4.Has failed to notify the competent authority of any significant malpractice that due to poor internal management has occurred in the financial holding company.
5.Has failed to disclose in an internal audit report any significant deficiency identified in the financial and business operations of the financial holding company.
6.Has issued a fraudulent internal audit report on internal audit findings.
7.As a result of obviously insufficient staffing or staffing of obviously incompetent internal auditors in the financial holding company, has failed to identify a serious deficiency in financial and business operations.

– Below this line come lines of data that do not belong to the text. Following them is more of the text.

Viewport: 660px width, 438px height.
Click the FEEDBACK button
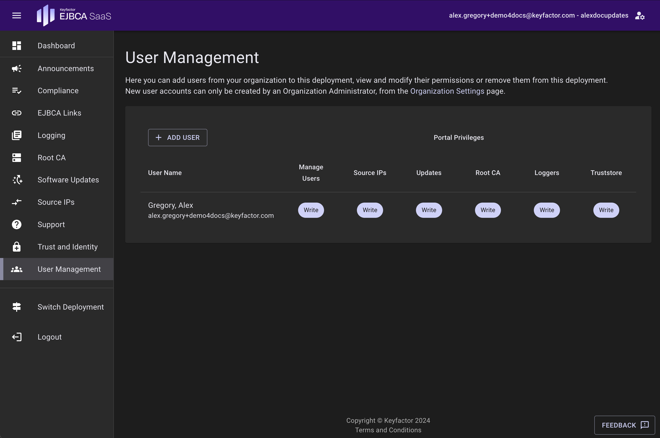pyautogui.click(x=624, y=425)
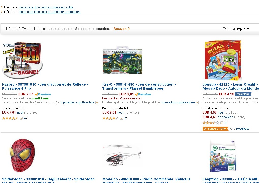Expand promotion details arrow for Puissance 4 Flip

[x=97, y=103]
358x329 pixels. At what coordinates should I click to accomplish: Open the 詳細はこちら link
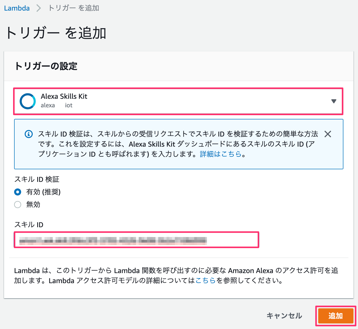pos(221,154)
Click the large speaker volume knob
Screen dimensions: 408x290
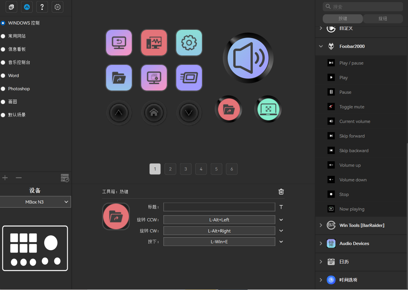coord(248,58)
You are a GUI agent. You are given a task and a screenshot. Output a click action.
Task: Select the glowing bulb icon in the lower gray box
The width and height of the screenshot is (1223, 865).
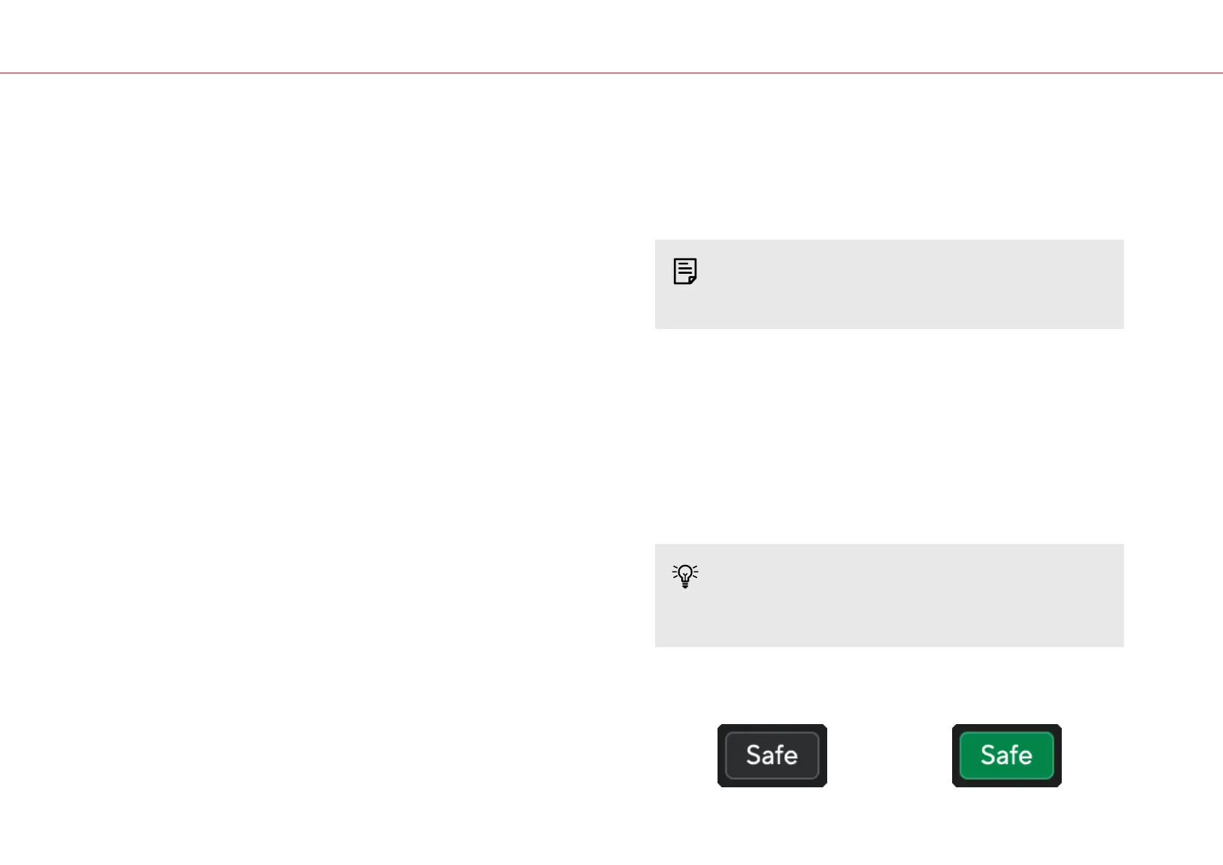point(685,575)
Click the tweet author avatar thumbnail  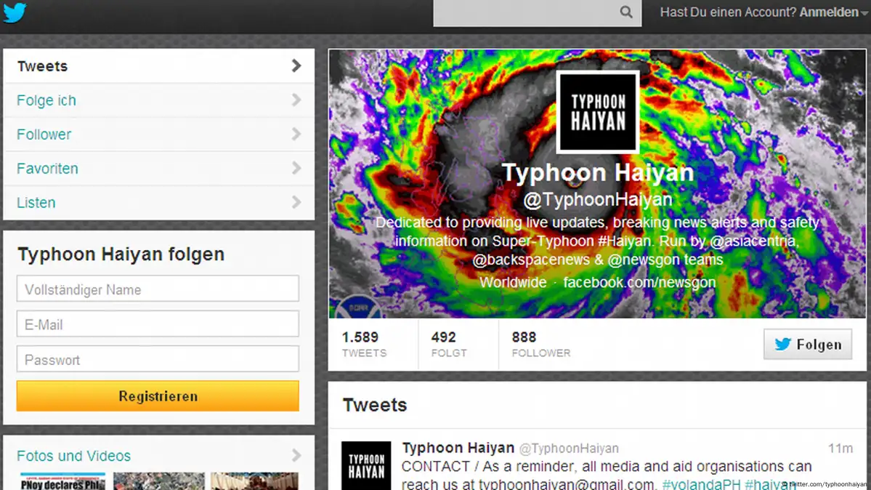click(366, 465)
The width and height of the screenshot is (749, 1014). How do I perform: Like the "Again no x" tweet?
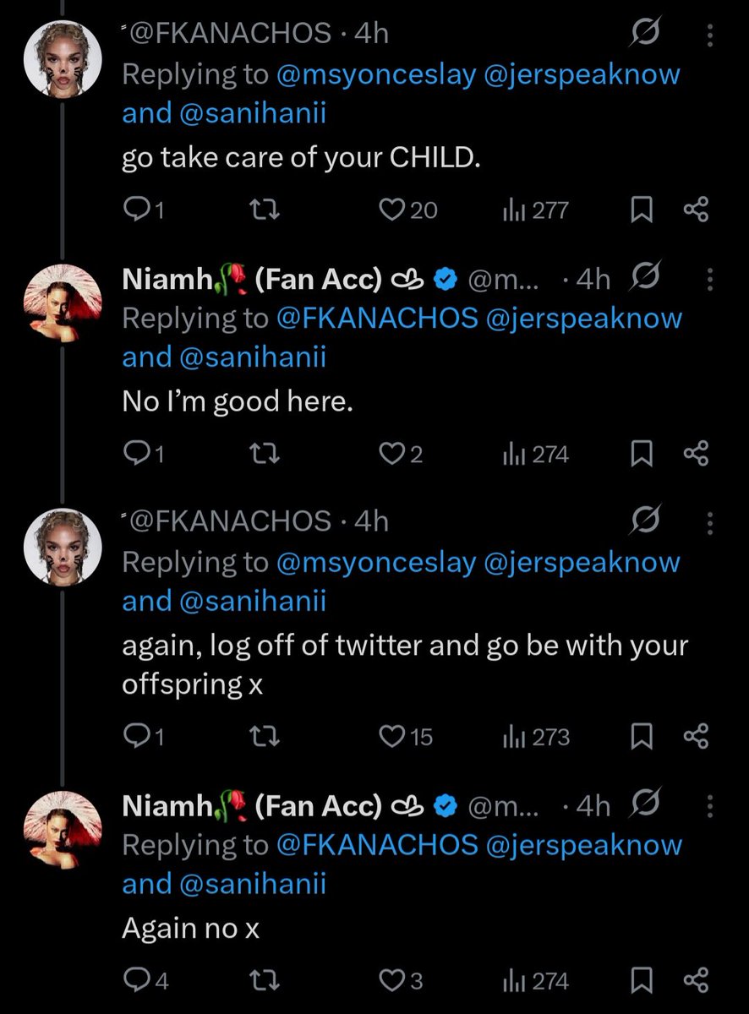pyautogui.click(x=391, y=981)
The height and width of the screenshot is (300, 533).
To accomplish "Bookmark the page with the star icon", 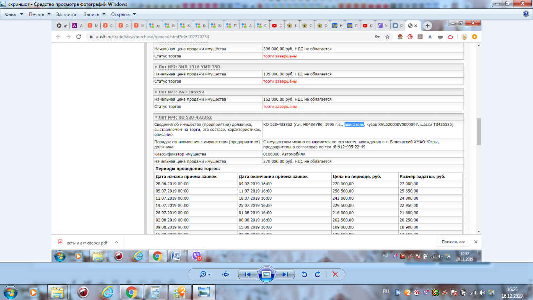I will pyautogui.click(x=387, y=37).
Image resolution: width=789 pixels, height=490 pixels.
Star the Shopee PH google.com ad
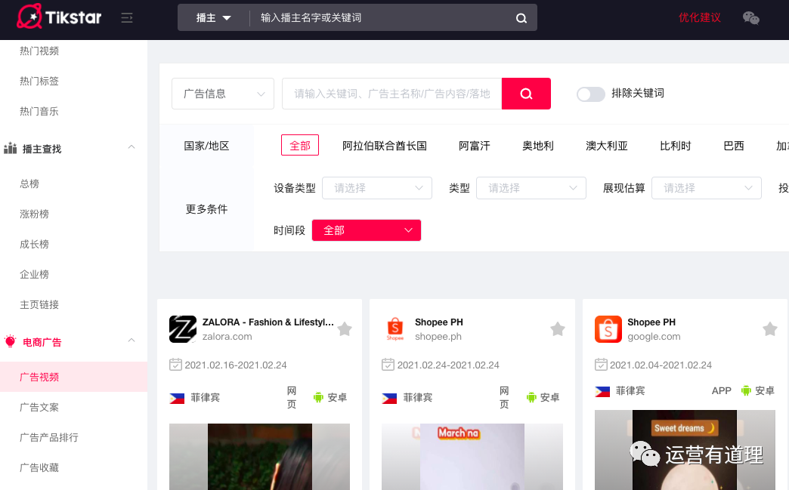(x=770, y=329)
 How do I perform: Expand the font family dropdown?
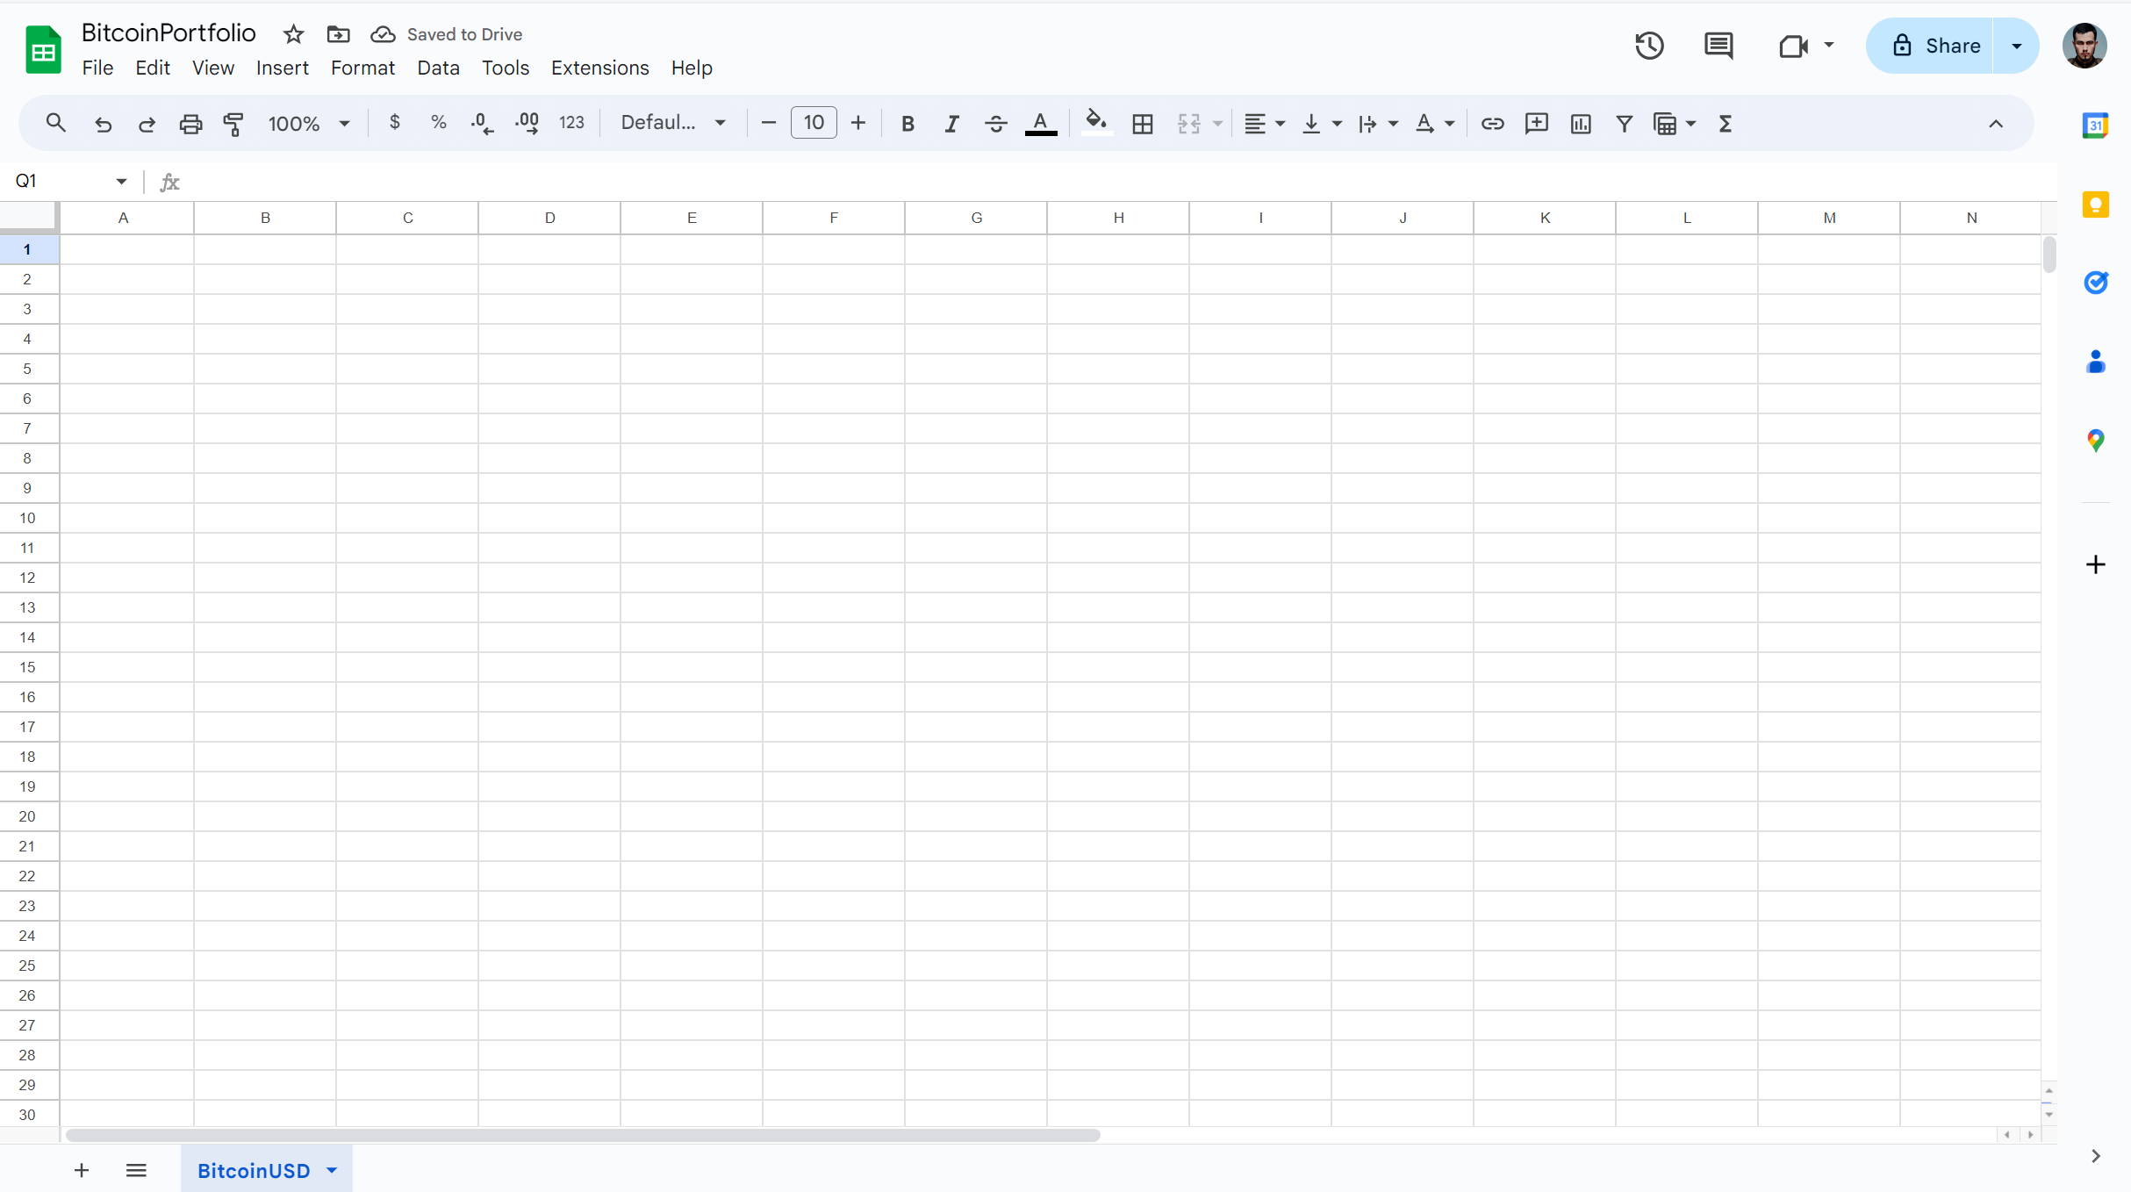click(671, 123)
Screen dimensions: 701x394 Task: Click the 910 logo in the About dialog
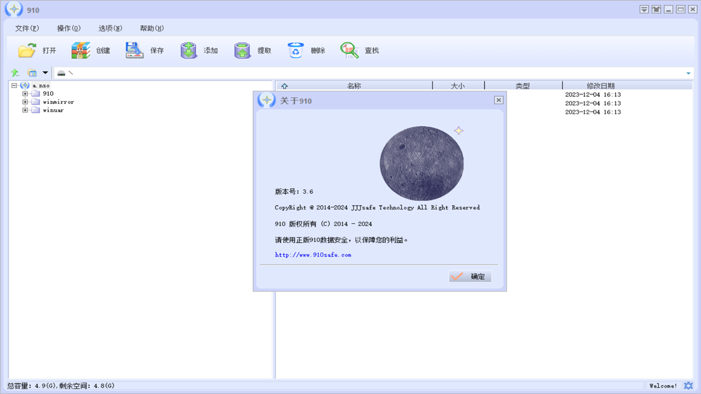pyautogui.click(x=266, y=101)
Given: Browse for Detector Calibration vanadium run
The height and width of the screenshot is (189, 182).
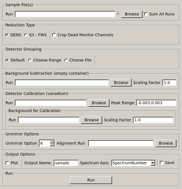Looking at the screenshot, I should pos(99,103).
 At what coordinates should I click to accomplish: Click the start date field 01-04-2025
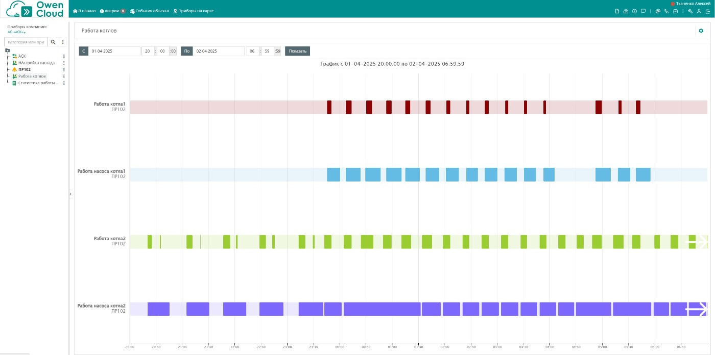(x=114, y=51)

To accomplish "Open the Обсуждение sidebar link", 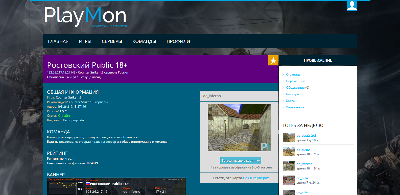I will pyautogui.click(x=295, y=88).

8.Has failed to follow the instructions of the competent authority in conducting audit work or in providing relevant information.
9.Has otherwise committed any act that impairs the reputation or interests of the financial holding company.
A financial holding company shall set out in its internal control system penalties for violations of these Regulations or its internal control system rules by managers and relevant personnel.
A financial holding company shall from time to time check whether there is any violation of Article 21 by its internal auditors, and, upon discovery of any such violation, shall adjust the position of the auditor within one month from the date of discovery.
When filing basic information of internal auditors under Article 32, a financial holding company shall check whether or not the internal auditors have met the requirements set forth in Articles 19 and 20; if not, the auditor shall make improvements within two months, failing which, the financial holding company shall promptly adjust the auditor's position.
The competent authority shall separately prescribe the formats of materials required hereunder.
These Regulations shall enter into force from the date of promulgation.
In the event of any discrepancy between this English translation and the original Chinese text, the original text will take precedence.